**Exercise directions**.
Copy the rows word for word, from the line with "How do I perform: Choose" up to and including the line with "Looking at the screenshot, I should [x=113, y=458].".

## begin

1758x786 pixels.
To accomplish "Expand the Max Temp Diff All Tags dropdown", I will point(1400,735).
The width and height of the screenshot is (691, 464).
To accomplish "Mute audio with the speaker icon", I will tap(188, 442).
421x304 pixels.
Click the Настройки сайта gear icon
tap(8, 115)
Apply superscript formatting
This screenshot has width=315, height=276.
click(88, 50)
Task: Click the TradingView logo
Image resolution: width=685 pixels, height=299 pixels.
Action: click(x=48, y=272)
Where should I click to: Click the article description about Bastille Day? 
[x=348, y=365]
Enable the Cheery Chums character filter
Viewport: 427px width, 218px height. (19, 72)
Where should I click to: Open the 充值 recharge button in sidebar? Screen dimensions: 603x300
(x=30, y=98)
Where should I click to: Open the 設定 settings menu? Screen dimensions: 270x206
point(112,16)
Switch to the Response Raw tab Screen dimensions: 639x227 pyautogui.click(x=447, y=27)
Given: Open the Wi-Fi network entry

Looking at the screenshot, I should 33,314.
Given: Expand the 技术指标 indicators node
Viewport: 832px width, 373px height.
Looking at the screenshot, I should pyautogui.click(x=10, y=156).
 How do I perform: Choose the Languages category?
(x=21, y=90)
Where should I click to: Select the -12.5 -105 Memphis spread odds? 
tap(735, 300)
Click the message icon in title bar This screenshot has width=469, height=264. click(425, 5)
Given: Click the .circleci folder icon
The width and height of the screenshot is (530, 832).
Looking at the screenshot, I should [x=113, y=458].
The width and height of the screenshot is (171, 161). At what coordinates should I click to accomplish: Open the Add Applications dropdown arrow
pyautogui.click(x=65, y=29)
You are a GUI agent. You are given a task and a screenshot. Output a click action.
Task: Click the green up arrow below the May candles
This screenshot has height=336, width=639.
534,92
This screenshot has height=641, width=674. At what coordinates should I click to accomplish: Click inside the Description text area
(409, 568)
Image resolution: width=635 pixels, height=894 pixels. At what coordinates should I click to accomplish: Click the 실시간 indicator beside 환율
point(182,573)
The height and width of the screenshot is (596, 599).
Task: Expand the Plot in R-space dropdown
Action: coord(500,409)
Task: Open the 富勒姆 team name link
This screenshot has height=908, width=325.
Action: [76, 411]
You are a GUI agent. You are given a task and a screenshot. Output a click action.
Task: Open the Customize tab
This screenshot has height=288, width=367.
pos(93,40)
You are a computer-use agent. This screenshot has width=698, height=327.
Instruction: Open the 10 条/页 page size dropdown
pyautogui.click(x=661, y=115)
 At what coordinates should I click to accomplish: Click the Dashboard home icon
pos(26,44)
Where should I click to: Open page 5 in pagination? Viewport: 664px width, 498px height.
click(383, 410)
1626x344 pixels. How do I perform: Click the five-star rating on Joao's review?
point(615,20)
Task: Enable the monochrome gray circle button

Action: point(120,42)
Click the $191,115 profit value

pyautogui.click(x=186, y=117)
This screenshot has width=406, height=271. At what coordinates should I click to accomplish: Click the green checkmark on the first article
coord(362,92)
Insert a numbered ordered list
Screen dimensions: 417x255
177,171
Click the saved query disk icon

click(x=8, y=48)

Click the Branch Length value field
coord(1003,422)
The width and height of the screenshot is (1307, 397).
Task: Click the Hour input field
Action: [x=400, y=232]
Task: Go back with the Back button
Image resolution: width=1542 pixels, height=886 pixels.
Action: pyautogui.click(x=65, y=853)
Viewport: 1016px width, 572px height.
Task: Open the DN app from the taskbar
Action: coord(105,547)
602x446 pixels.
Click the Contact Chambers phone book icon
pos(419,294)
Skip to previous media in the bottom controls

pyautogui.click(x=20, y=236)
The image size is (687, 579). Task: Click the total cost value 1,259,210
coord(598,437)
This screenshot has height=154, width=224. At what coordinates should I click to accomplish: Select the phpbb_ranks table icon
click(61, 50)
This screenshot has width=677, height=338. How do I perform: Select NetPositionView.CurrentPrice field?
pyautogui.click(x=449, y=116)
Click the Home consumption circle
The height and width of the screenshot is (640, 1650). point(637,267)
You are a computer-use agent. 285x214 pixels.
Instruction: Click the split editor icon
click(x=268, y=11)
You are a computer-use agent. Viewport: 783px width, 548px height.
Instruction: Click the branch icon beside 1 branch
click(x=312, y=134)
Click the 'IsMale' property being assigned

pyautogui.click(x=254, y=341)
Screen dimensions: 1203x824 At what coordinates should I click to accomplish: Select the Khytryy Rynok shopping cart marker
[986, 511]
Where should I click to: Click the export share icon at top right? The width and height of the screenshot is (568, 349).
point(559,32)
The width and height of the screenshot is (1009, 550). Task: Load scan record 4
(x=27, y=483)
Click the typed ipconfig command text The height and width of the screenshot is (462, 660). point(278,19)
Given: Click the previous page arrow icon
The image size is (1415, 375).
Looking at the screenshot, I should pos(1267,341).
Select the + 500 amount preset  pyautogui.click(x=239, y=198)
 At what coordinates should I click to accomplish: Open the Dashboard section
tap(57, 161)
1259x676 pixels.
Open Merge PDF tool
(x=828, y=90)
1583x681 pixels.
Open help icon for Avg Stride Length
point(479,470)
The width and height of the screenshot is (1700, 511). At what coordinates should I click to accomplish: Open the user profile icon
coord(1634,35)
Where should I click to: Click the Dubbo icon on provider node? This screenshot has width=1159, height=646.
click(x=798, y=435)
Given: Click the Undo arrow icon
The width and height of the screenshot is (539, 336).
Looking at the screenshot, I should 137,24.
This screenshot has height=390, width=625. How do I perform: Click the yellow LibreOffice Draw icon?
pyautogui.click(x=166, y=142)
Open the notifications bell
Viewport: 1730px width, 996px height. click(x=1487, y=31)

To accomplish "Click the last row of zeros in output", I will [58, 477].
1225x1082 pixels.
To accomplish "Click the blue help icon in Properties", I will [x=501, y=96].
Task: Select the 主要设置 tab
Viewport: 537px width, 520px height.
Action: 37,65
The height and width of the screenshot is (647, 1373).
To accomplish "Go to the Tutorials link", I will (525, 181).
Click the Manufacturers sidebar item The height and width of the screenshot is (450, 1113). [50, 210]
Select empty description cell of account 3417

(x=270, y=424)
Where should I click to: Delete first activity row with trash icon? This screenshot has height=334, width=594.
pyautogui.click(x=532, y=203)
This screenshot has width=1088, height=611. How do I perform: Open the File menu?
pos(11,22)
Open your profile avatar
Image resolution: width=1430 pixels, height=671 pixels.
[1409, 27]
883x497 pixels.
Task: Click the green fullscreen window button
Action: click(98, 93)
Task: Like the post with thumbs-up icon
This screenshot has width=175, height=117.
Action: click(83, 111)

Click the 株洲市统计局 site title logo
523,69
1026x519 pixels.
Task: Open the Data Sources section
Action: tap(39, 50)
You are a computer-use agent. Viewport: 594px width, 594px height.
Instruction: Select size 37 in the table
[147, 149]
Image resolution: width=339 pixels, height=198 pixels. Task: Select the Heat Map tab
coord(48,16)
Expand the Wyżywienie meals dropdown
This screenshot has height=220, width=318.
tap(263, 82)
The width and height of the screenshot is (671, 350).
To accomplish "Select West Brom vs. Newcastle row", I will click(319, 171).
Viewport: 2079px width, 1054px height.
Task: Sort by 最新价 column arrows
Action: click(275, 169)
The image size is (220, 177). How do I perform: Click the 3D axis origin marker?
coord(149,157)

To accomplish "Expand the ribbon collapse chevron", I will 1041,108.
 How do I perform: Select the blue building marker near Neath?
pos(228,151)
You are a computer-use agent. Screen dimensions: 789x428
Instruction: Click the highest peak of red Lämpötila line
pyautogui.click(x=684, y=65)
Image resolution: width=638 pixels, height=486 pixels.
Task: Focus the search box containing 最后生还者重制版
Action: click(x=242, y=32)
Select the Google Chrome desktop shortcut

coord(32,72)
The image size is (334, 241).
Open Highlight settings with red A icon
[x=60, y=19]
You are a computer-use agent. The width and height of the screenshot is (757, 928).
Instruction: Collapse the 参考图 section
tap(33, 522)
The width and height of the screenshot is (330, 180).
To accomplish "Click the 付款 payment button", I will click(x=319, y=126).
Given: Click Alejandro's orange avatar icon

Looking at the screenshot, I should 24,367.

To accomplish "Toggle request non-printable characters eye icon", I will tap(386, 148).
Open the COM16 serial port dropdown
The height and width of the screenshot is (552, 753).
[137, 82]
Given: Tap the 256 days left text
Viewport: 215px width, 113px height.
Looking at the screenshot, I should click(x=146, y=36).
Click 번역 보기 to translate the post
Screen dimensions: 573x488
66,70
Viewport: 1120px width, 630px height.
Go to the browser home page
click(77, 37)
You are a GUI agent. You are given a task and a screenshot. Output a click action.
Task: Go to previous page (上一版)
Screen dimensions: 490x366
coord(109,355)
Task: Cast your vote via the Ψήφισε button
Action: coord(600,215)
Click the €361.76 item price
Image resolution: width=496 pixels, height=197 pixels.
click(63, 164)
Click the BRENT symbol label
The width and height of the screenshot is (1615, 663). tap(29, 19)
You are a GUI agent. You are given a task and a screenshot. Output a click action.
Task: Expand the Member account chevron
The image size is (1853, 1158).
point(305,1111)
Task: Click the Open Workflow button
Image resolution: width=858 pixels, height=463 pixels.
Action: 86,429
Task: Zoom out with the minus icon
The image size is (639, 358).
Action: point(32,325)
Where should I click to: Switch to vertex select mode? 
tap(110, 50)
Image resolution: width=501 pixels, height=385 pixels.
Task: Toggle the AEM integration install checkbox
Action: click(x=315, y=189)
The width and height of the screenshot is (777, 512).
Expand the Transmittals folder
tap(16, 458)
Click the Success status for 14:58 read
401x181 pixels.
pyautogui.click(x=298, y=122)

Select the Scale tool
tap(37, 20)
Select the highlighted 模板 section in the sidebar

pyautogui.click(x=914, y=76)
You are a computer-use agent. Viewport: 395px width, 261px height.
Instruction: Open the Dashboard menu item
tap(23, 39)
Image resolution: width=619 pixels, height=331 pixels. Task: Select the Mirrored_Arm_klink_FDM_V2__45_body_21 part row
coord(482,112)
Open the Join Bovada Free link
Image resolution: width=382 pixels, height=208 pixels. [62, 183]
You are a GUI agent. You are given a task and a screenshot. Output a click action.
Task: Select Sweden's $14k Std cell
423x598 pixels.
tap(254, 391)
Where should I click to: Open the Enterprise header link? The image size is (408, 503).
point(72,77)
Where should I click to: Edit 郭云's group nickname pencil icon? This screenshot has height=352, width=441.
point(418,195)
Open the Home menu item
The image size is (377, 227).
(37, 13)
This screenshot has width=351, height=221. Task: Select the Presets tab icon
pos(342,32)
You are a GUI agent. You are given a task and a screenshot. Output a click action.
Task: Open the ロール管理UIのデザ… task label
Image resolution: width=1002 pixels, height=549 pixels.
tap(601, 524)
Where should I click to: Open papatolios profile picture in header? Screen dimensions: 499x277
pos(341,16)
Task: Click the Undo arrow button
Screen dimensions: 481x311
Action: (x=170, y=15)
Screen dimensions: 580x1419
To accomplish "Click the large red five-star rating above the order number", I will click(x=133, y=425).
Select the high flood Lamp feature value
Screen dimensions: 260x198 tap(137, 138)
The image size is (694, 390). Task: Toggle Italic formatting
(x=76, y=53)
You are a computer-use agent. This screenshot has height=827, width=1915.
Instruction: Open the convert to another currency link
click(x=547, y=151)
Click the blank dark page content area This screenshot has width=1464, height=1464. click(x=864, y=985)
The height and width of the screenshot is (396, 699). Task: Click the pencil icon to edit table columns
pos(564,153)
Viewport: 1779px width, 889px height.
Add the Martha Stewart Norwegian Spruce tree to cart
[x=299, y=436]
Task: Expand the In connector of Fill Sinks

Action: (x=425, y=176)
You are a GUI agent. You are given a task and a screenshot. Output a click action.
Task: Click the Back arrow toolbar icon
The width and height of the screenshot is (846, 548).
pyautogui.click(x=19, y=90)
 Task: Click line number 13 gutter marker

## end

**Exercise output**.
 How do I perform: Choose the Languages category?
(x=21, y=90)
Where should I click to: Select the -12.5 -105 Memphis spread odds? 
tap(735, 300)
Click the message icon in title bar This screenshot has width=469, height=264. click(425, 5)
Given: Click the .circleci folder icon
The width and height of the screenshot is (530, 832).
Looking at the screenshot, I should [x=113, y=458].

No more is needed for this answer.